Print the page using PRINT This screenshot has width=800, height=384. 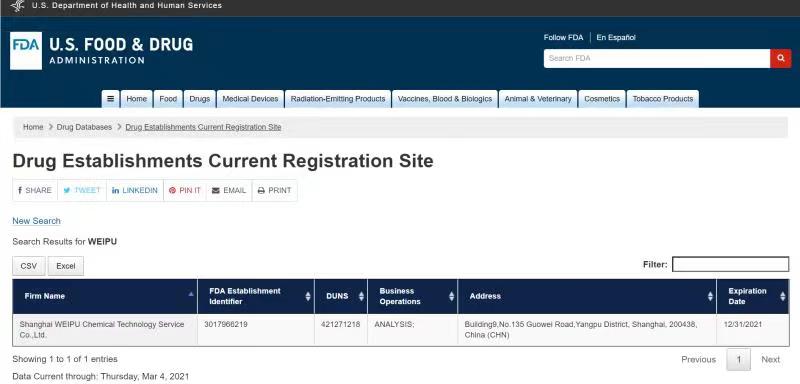(274, 190)
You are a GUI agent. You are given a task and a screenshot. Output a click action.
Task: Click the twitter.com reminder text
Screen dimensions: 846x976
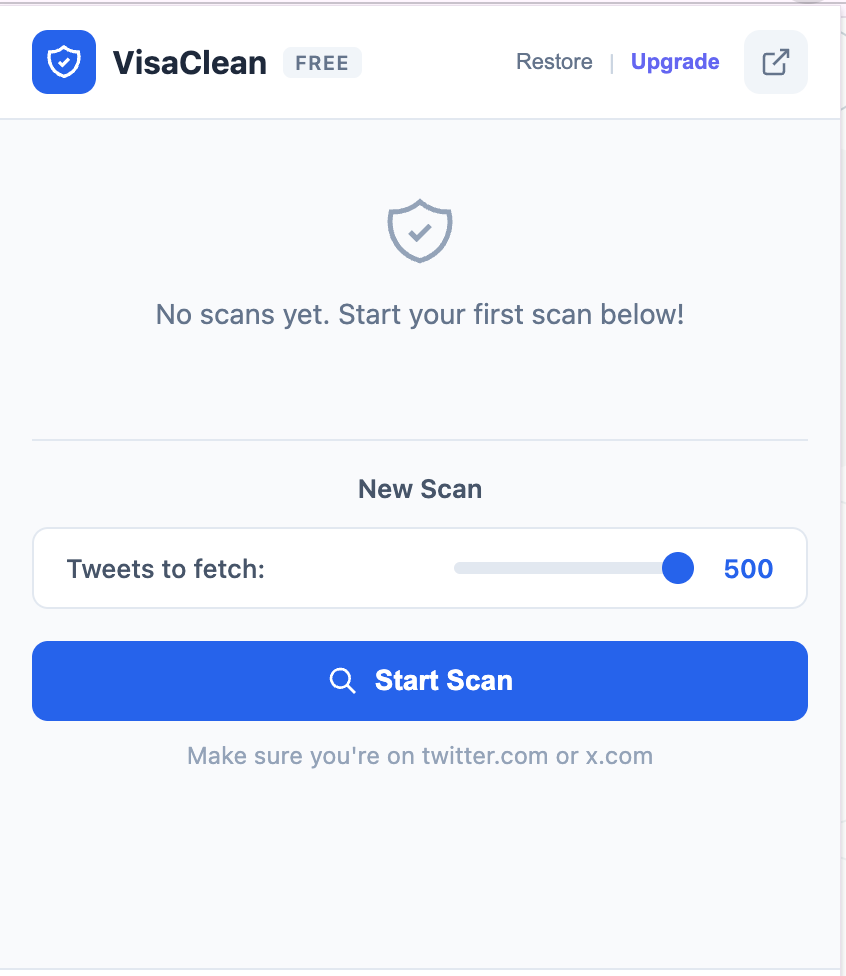[x=420, y=756]
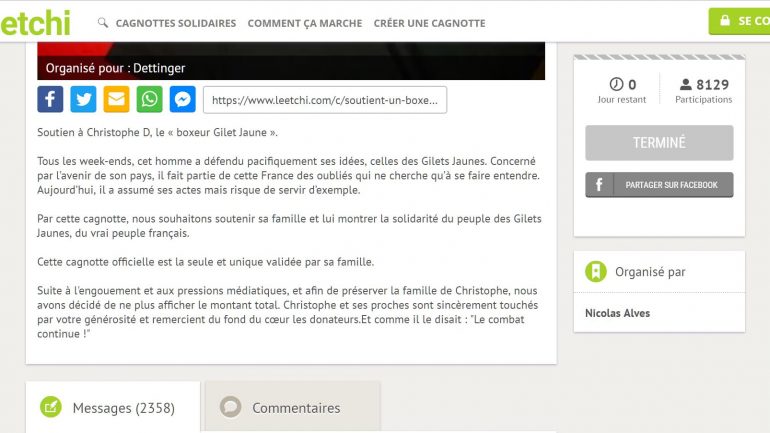Click the clock icon for days remaining

616,85
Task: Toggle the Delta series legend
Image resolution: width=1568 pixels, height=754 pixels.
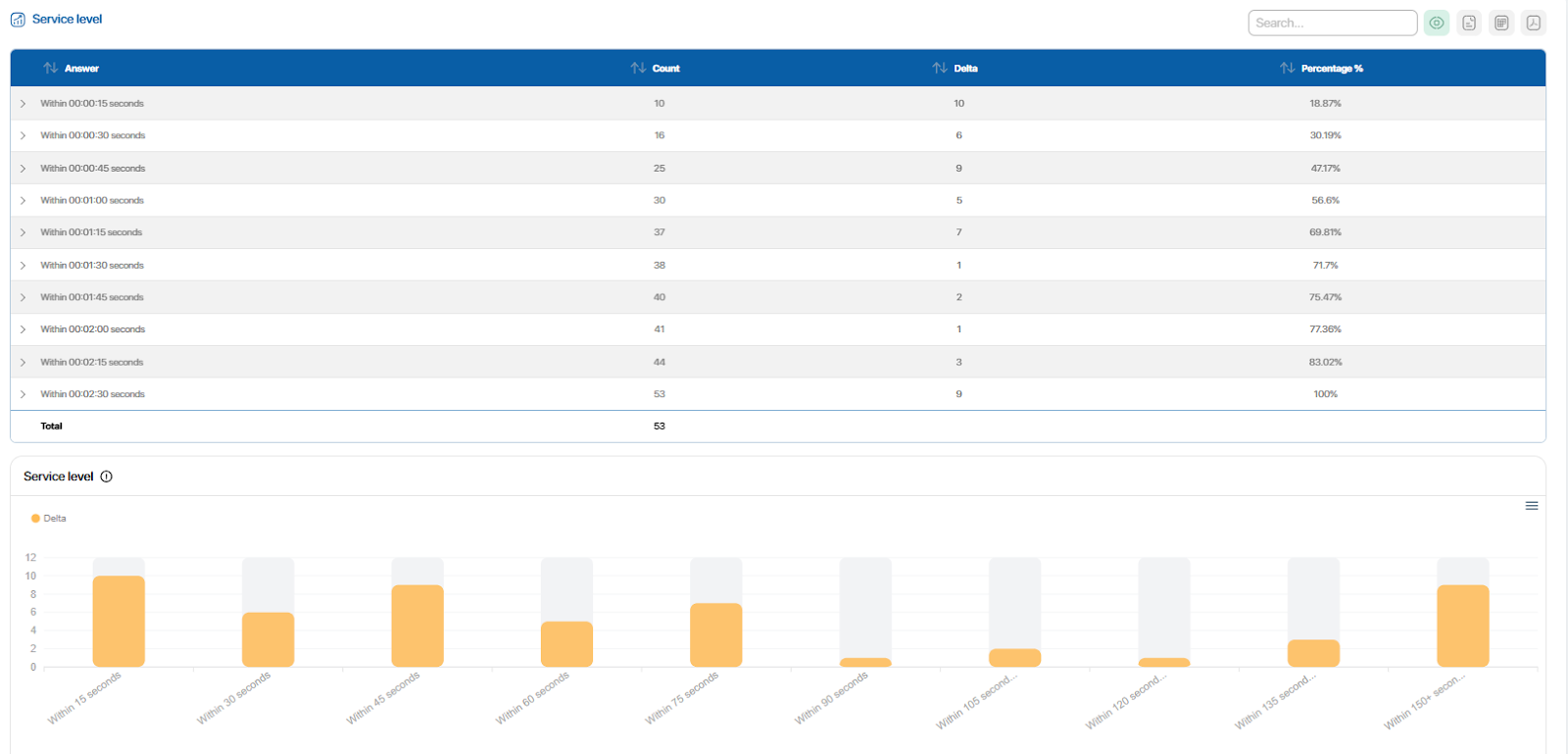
=======
Exercise directions = A word-for-word copy is required of the lines above from the line with "You are a GUI" through the last line of the data; no other lines and no pictures belong in it.

Answer to this task =
You are a GUI agent. You are given a task and a screenshot. Output a click action.
Task: Click the twitter.com reminder text
Screen dimensions: 846x976
[x=420, y=756]
Click the clock icon for days remaining

616,85
Task: Toggle the Delta series legend
Image resolution: width=1568 pixels, height=754 pixels.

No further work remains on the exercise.